All sessions

Day 3: Plenary Hall B | Sridhar Vembu, Jay Chaudhry, CP Gurnani & Global Leaders

Contents

Executive Summary

This comprehensive plenary session showcased India's sovereign AI capabilities across models, applications, and infrastructure, with a specific focus on building AI solutions at population scale through efficient, multilingual systems. The summit demonstrated that India is advancing from frontier model research to real-world deployment across voice, vision, document digitization, and enterprise applications, while global leaders emphasized the importance of responsible AI development, partnership frameworks, and measurable ROI in practical deployments.

Key Takeaways

  1. AI at 1 Billion Scale Requires Efficiency by Design: The most impactful Indian AI systems optimize for cost and latency from first principles, enabling deployment on feature phones and in offline settings. This is not a feature but a prerequisite for population-scale impact.

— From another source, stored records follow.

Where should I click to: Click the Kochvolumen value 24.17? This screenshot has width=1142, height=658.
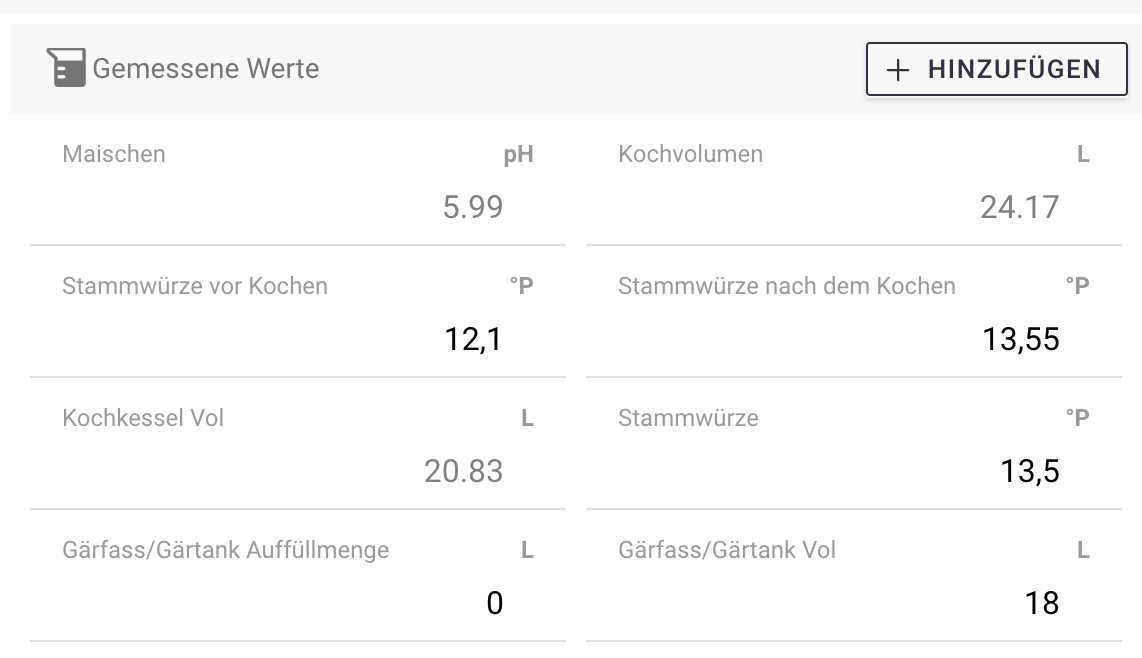coord(1019,207)
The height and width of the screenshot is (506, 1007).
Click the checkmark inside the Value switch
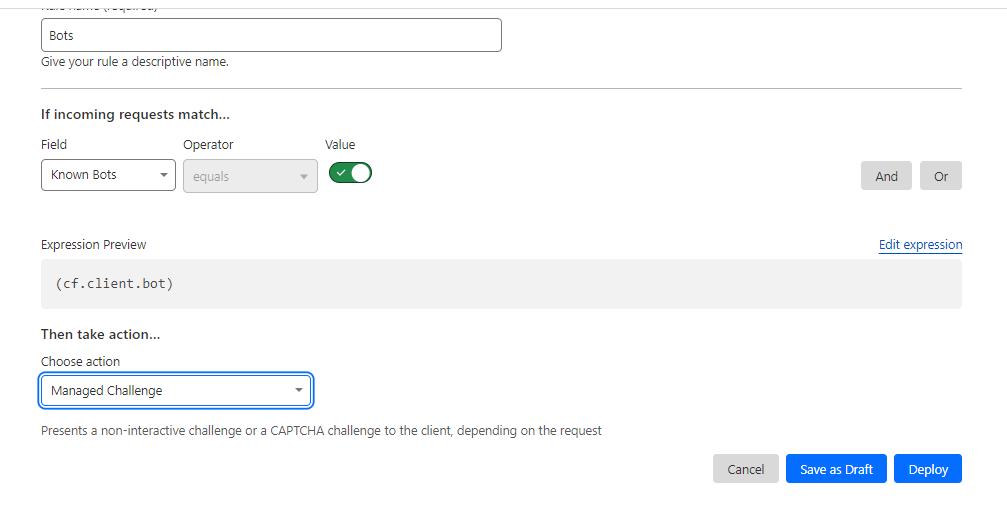(x=341, y=173)
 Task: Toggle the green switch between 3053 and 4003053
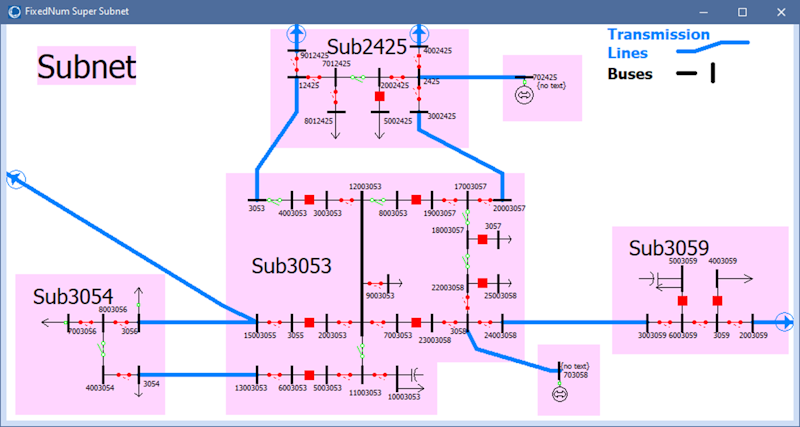pyautogui.click(x=273, y=201)
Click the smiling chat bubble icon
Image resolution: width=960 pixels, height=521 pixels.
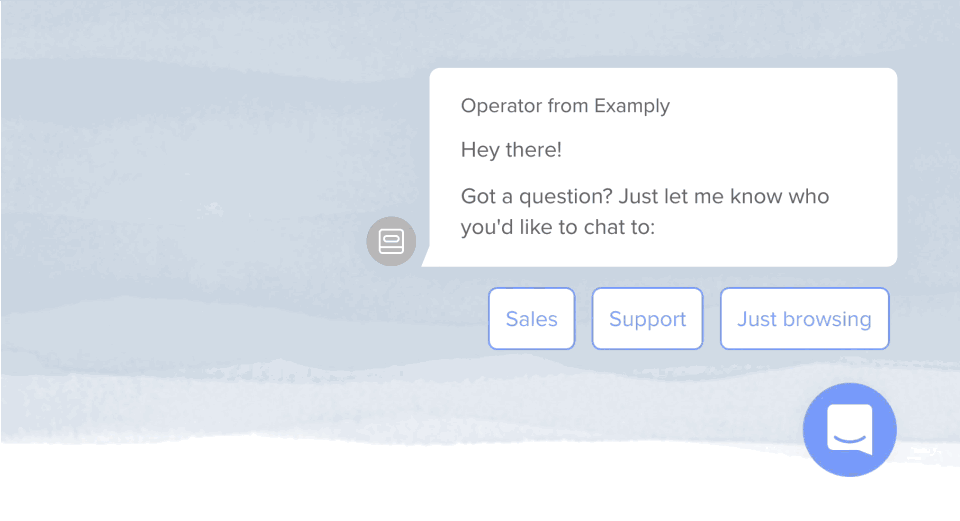(850, 429)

  2. Multilingual, Voice-First is Not Optional for India: Text-and-English-centric AI architectures exclude 80% of potential users. Models trained natively on Indian languages from the ground up, combined with voice interfaces, are table stakes for meaningful adoption.

  3. Measure Business Outcomes, Not Model Benchmarks: The divide between successful and failed AI projects correlates far more strongly with clear ROI metrics (cost reduction, time savings, lives improved) than with benchmark scores. Executives increasingly demand 5-10x returns within 12 months.

  4. Sovereignty Across Hardware & Software Matters: India's insistence on building models, inference infrastructure, and devices domestically reduces dependency on foreign supply chains and enables faster iteration when policies or partnerships change. This applies beyond India to all nations prioritizing strategic autonomy.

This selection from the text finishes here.